5. Day 7-9: ELP purification via cold and hot spin thermal cycling
   1. Cool the floor centrifuge to 4 °C 20 min prior to centrifugation.
   2. Aliquot and balance the thawed lysate into centrifuge containers.
   3. Centrifuge the samples at >15,000 x g for 1 h at 4 °C. Store 100 µL of the supernatant for SDS-PAGE analysis after the completion of purification.
      NOTE: After centrifuging, the ELP protein should remain in the supernatant due to its high solubility in water at temperatures below its LCST (<32 °C).
   4. Transfer the supernatant to new centrifuge containers and balance appropriately.
   5. Add sodium chloride (NaCl) in three parts to a final concentration of 1 M (5.84 g of NaCl for every 100 mL of the supernatant). Ensure that NaCl is added in three parts to allow for sufficient dissolution.
   6. Agitate for 3 h at 37 °C at 250 rpm in a shaking incubator.
   7. 1 h before the end of agitation, pre-warm a floor centrifuge to 37°C.
   8. Centrifuge at >15,000 x g for 1 h at 37 °C. Store 100 µL of the supernatant for SDS-PAGE analysis after the completion of purification and discard the remaining supernatant.
      NOTE: After centrifuging, the ELP protein should be pelleted due to its low solubility in water at temperatures above its LCST (>32 °C).
   9. Re-suspend the pellet by adding 10 mL of autoclaved, ultrapure water per 1 g of pellet. Use a metal spatula to mash the pellet to aid in the dissolution of the protein.
   10. Adjust the pH of the thawed lysate to 9.0 using 1 M NaOH. For this step, pH strips are sufficient.
   11. Agitate overnight at 4 °C on an orbital shaker.
   12. Repeat the cold and hot spin thermal cycling procedure for a total of three cycles (i.e., repeat steps 1.5.1 through 1.5.11 for three total cycles).
6. Day 10-15: ELP dialysis and lyophilization
   1. Centrifuge the re-suspended pellet in a pre-chilled centrifuge at >15,000 x g for 1 h at 4 °C. Store 100 µL of the supernatant for SDS-PAGE analysis after the completion of purification.

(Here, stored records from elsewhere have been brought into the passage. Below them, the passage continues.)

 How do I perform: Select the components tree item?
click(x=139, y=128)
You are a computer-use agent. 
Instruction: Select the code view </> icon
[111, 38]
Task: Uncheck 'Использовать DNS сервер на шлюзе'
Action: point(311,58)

   2. Desalt the protein solution by dialyzing the remaining supernatant in a 3.5 kDa dialysis membrane against 4 L of pre-chilled ultrapure water at 4 °C. Change the dialysis water twice a day for a total of 6 times over 3 days.
      NOTE: Typical supernatant volumes are between 5 and 30 mL.
   3. Centrifuge the dialyzed solution in a pre-cooled centrifuge at >15,000 x g for 1 h at 4 °C. Store 100 µL of the supernatant for SDS-PAGE analysis at the end of the purification.
   4. Freeze the resulting supernatant at -80 °C in pre-weighed conical tubes.
   5. Lyophilize the frozen solution for 3 days and mass the final product to determine the protein yield.
   6. Parafilm the tubes containing the final lyophilized ELP product and store at 4 °C.
   7. Run SDS-PAGE to determine the purity of the protein.
      NOTE: Protocols for SDS-PAGE will vary based on specific agarose gel conditions. For our experiments, final lyophilized protein was dissolved to a concentration of 0.5 mg/mL in deionized water and run at 140 V for 70-100 min in a 12% (w/v) acrylamide gel under denaturing conditions.

2. Cell Encapsulation in 3D Elastin-like Protein Hydrogels

1. Preparation of silicone molds
   1. Use a biopsy punch with the desired diameter to create holes in a 0.5 mm thick silicone sheet and cut out a square around each hole. Repeat for the number of molds desired.
      NOTE: The diameter and thickness of the molds can be adjusted for the particular application and cell culture conditions. In practice, for cell cultures of 50 10⁶ cells/mL, 0.5 mm thick molds with 4 mm and 5 mm diameters are recommended for sufficient DNA/RNA and protein extraction, respectively. For immunostaining, a 2 mm biopsy punch can be used to instead create three adjacent holes per square mold so that three replicates can be stained per well.
   2. Remove the plastic wrap on each side of the individual mold with tweezers.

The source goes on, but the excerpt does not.